Apertura centro antiviolenza “Attivamente Coinvolte”

FullSizeRenderPARGHELIA – Aperto nella cittadina il Centro Antiviolenza  per  donne  sole  o  con  eventuali  figli  minori,  vittime  di  violenza  o  di stalking. La sede è stata inaugurata in via Trento ed è stata già consegnata all’associazione “Attivamente Coinvolte”, presieduta da Stefania Figliuzzi.

Ciò è stato possibile grazie all’impegno e alla sensibilità della prima cittadina Maria Luisa Brosio e dell’assessore alla Cultura e Turismo Anna Sambiase.  

L’apertura del nuovo Centro antiviolenza, infatti, è il risultato della determinazione del Comune di voler rispondere alle richieste di aiuto delle donne vittime di violenza del territorio con due principali finalità:  restituire  dignità  e  consapevolezza  di  sé  alla donna  maltrattata  e  vittima  di violenza  e  agli  eventuali  figli  sino  al  recupero  dell’autonomia  anche economica  e costruire  ed  affermare  una  cultura  contro  la  violenza  perpetrata  contro  le donne.

L’Associazione  è attiva nelle province di Vibo Valentia e Catanzaro dal 2008  attraverso tre centri di ascolto ed una linea telefonica di aiuto attivo H24 (“S.O.S. VIOLENZA”: 388/35.10.596),  socia del Coordinamento Regionale “C.A.D.I.C.” e della Rete nazionale Antiviolenza D.I.RE.

Per chi non ne fosse ancora al corrente, la presidente Figliuzzi chiarisce che il centro fornisce alcuni importanti servizi, quali «ascolto e sostegno telefonico attraverso una linea telefonica di aiuto(H24); accoglienza, ascolto e decodifica della domanda; assistenza sociale, sostegno psicologico; consulenza/assistenza legale; attivazione di percorsi di sostegno anche in gruppi di auto mutuo aiuto; intermediazione culturale;  interventi di rete(avvio di procedure con i servizi territoriali (scuole, ospedali, consultori, ecc.) e con le istituzioni (Comune, Regione, Provincia, Tribunale dei Minori, Tribunale Civile e Penale); percorsi personali di ri-progettazione ed orientamento al lavoro; lotta ai racket  della prostituzione coatta ed interventi nell’emergenza con invio ad altro servizio».  Figliuzzi evidenzia anche che l’attivazione di tali servizi avviene solo su richiesta diretta della donna secondo il “principio di autodeterminazione” e che  l’accoglienza è svolta solo da personale femminile  garantendo l’anonimato e  la riservatezza.

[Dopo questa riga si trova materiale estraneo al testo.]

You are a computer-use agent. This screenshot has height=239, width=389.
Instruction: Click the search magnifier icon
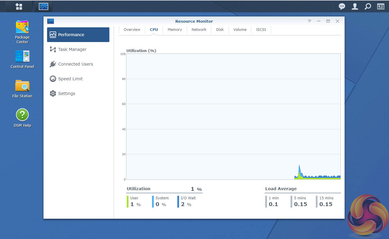click(x=368, y=6)
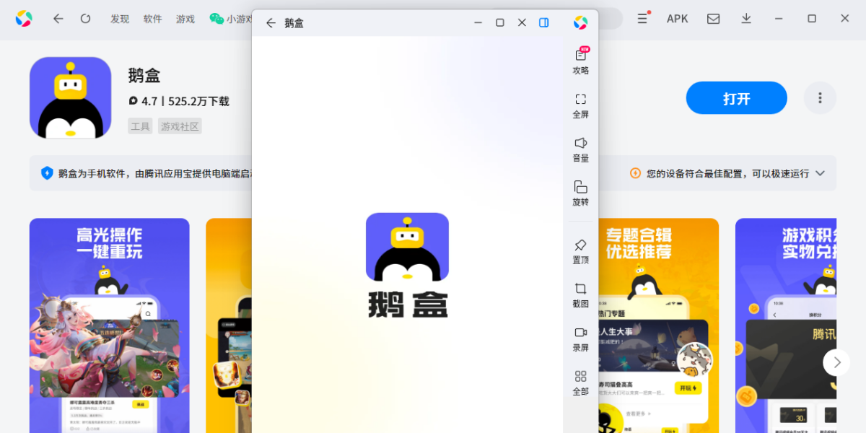866x433 pixels.
Task: Take a screenshot with 截图 icon
Action: tap(580, 290)
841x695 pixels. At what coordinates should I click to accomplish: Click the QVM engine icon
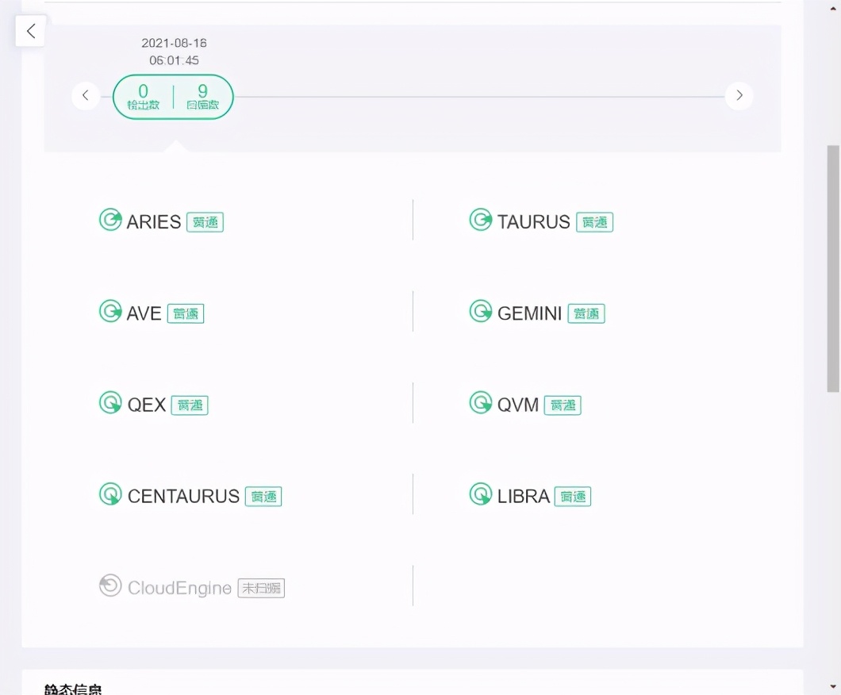(481, 404)
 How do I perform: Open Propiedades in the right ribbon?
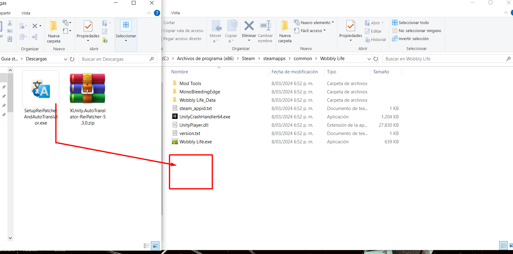(350, 31)
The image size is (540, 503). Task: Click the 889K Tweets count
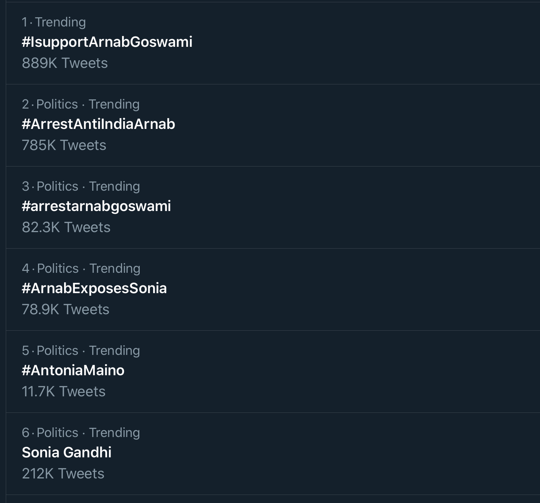pyautogui.click(x=65, y=63)
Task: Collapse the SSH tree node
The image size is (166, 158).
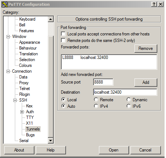Action: (x=15, y=100)
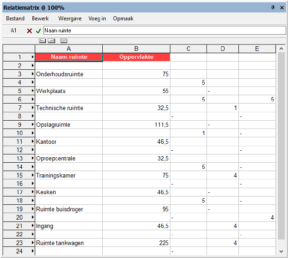Open the Voeg in menu

point(97,18)
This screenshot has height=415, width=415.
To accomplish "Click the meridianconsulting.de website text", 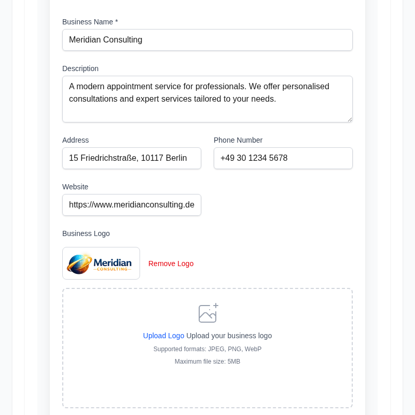I will (x=131, y=204).
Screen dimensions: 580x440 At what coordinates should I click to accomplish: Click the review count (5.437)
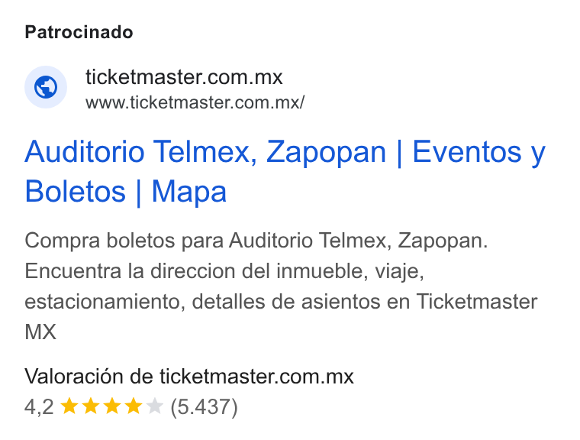[204, 407]
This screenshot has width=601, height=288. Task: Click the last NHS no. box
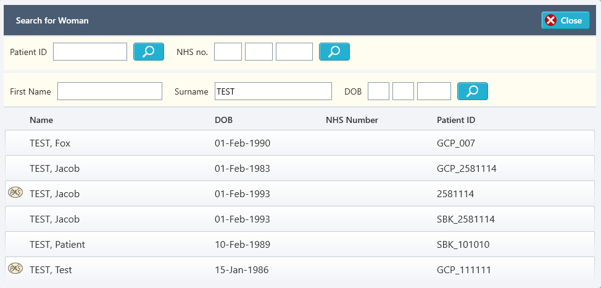point(294,52)
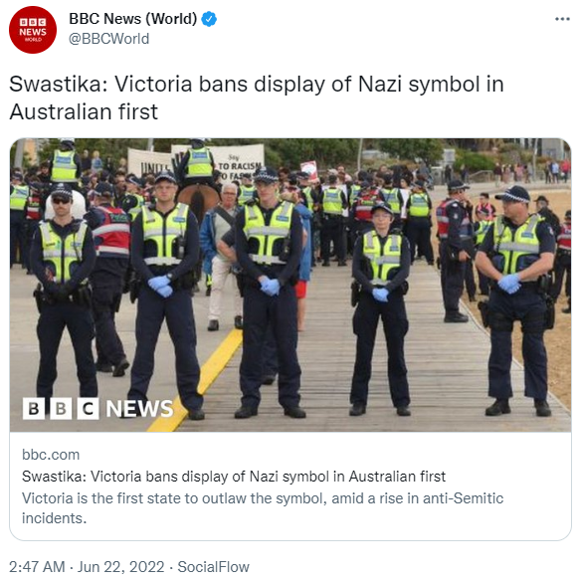Open BBC News (World) display name
The height and width of the screenshot is (582, 580).
(x=133, y=19)
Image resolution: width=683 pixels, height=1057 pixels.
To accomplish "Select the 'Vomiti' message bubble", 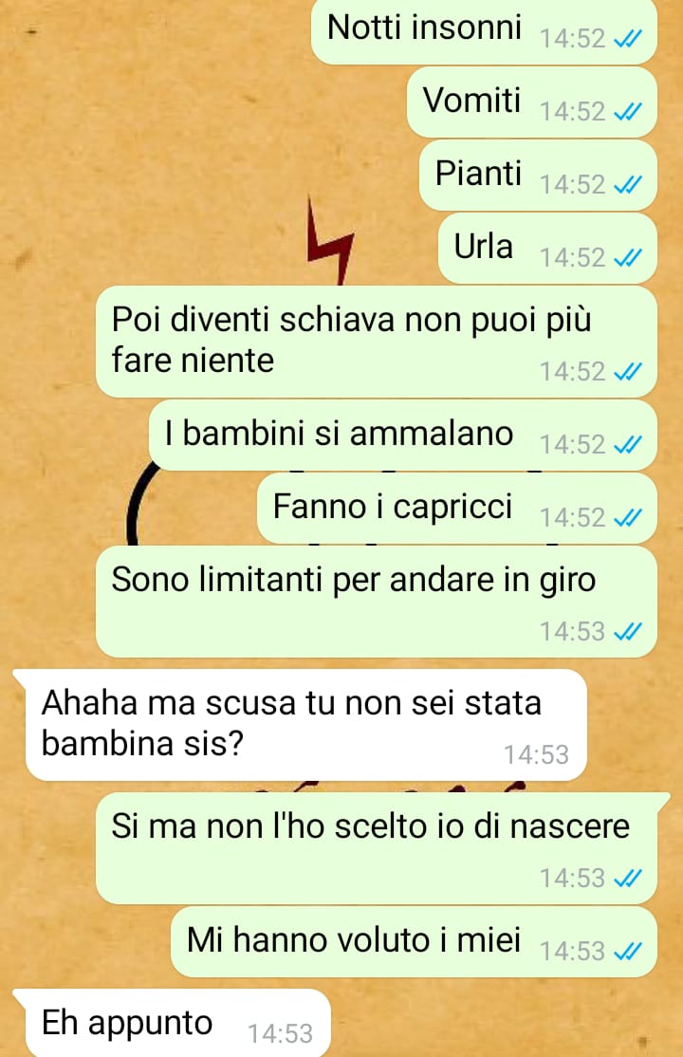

Per l’apertura del nuovo Centro Antiviolenza, la presidente Figliuzzi e la vice-presidente Elena Cortese hanno manifestato soddisfazione per il progetto fortemente voluto dalla sindaca Brosio, che ha lo scopo di rispondere ai bisogni  emergenti  delle  persone,  delle  donne, dei  giovani  a  partire  anche  dalla prevenzione  della  violenza.